The tax opinions set forth below are based upon the existing provisions of applicable law and regulations issued or proposed thereunder, published rulings and releases of applicable agencies or other governmental bodies and existing case law, any of which or the effect of any of which could change at any time. Any such changes may be retroactive in application and could modify the legal conclusions upon which such opinions are based.

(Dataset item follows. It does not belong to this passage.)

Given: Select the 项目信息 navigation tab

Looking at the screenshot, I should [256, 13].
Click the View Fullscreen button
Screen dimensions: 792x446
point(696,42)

Based upon and subject to the foregoing, we are of the opinion that:
1. | Each Series of Certificates, when duly authorized by all requisite corporate action of the Corporation, executed and authenticated by the Trustee in accordance with the provisions of the Pooling Agreement, and delivered against payment of the purchase price therefor as described in the Registration Statement, will be duly and validly issued and outstanding, enforceable in accordance with their terms and the holders thereof will be entitled to the benefits of the Pooling Agreement. |
2. | Each Series of Notes, when duly authorized by all requisite action on the part of the Issuing Entity, executed and authenticated by the Indenture Trustee in accordance with the terms of the Indenture, and delivered against payment of the purchase price therefor as described in the Registration Statement, will be entitled to the benefits of the Indenture, will constitute binding obligations of the Issuing Entity and be enforceable against the Issuing Entity in accordance with their terms. |
3. | The descriptions of federal income tax consequences appearing under the heading “Material Federal Income Tax Considerations” in the prospectus and in each form of prospectus supplement contained in the Registration Statement, while not purporting to discuss all possible federal income tax consequences of investment in the securities to which those descriptions relate, are accurate with respect to those tax consequences which are discussed, and we hereby adopt and confirm those descriptions as our opinions |
We hereby consent to the filing of this opinion letter as an exhibit to the Registration Statement and to the references to this firm in the forms of prospectus and prospectus supplement, under the headings “Legal Matters,” “Material Federal Income Tax Considerations” and “Summary of Terms—Tax Status.” In rendering the foregoing opinions and giving such consent, we do not admit that we are “experts” within the meaning of the Act.